Saved data entries
--

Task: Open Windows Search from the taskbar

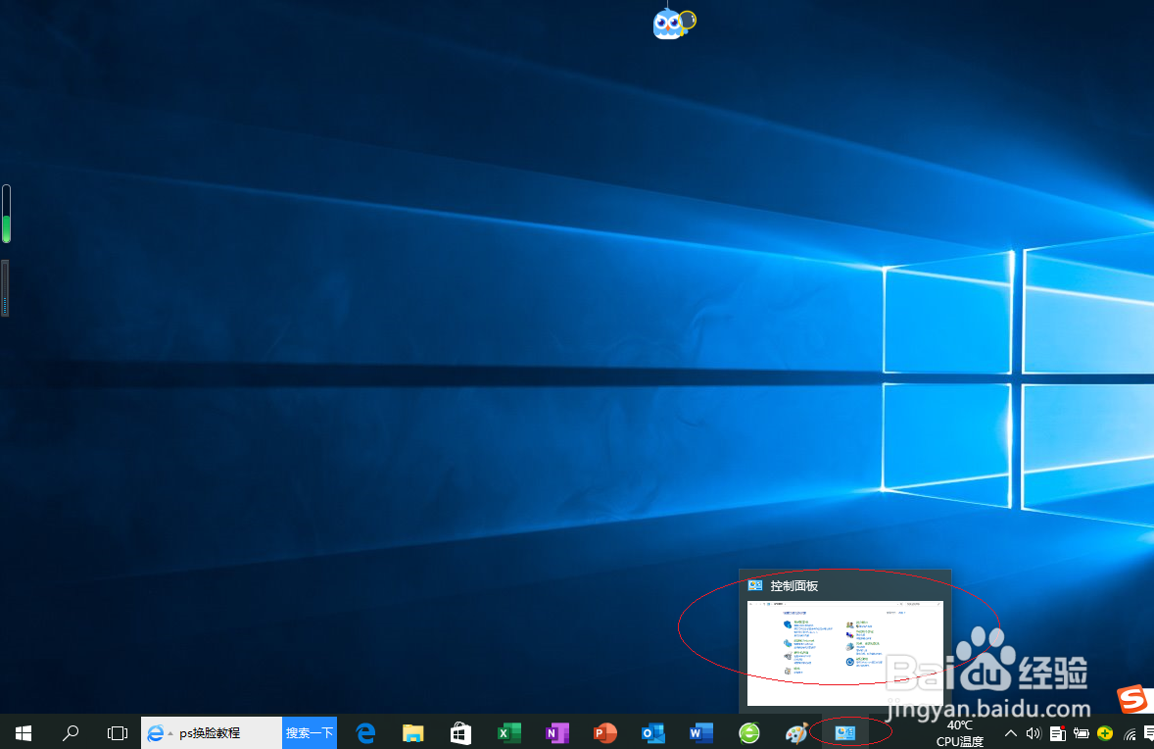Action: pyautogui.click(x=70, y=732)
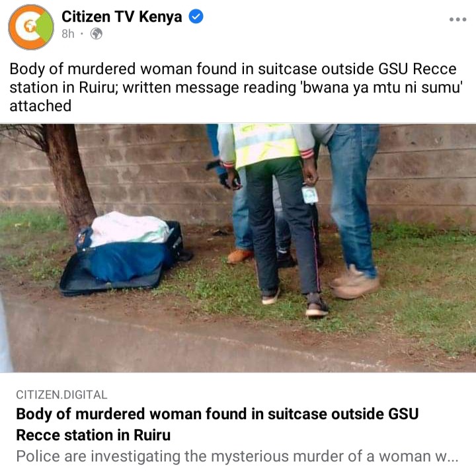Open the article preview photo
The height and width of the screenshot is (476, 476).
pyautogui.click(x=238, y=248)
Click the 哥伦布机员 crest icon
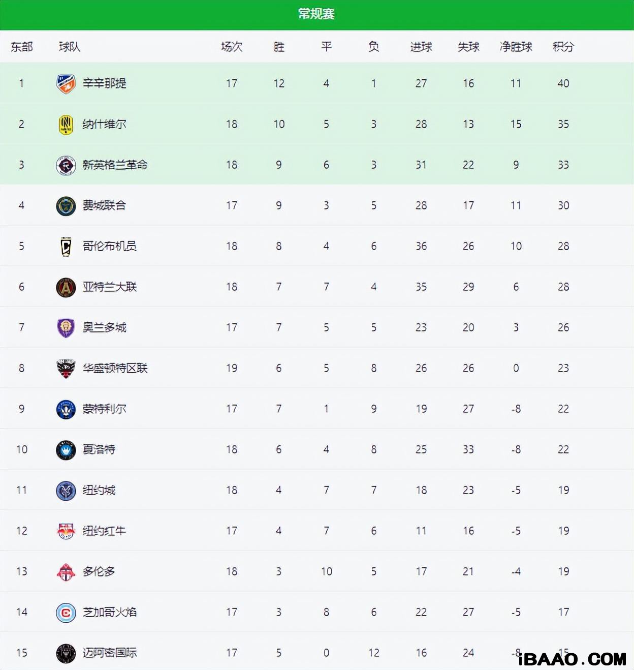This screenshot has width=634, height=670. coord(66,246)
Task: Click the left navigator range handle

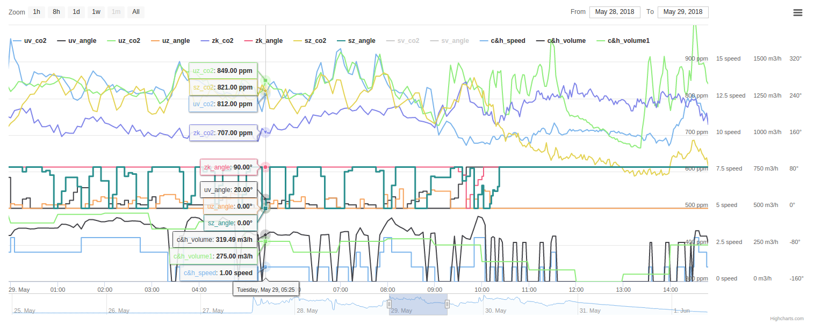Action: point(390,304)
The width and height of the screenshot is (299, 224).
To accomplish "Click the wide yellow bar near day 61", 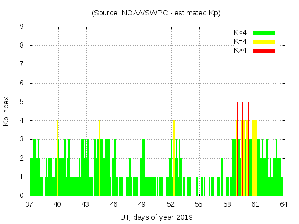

--

PROBLEM REQUIREMENTS
Beginning with the line that contains "Click the 哥伦布机员 crest icon", output every line down to the last line of the entries above exactly as written, apart from the pictures.

RESULT BELOW
Click the 哥伦布机员 crest icon
This screenshot has width=634, height=670. coord(66,246)
Task: Click the left navigator range handle

Action: point(390,304)
The width and height of the screenshot is (299, 224).
To accomplish "Click the wide yellow bar near day 61", 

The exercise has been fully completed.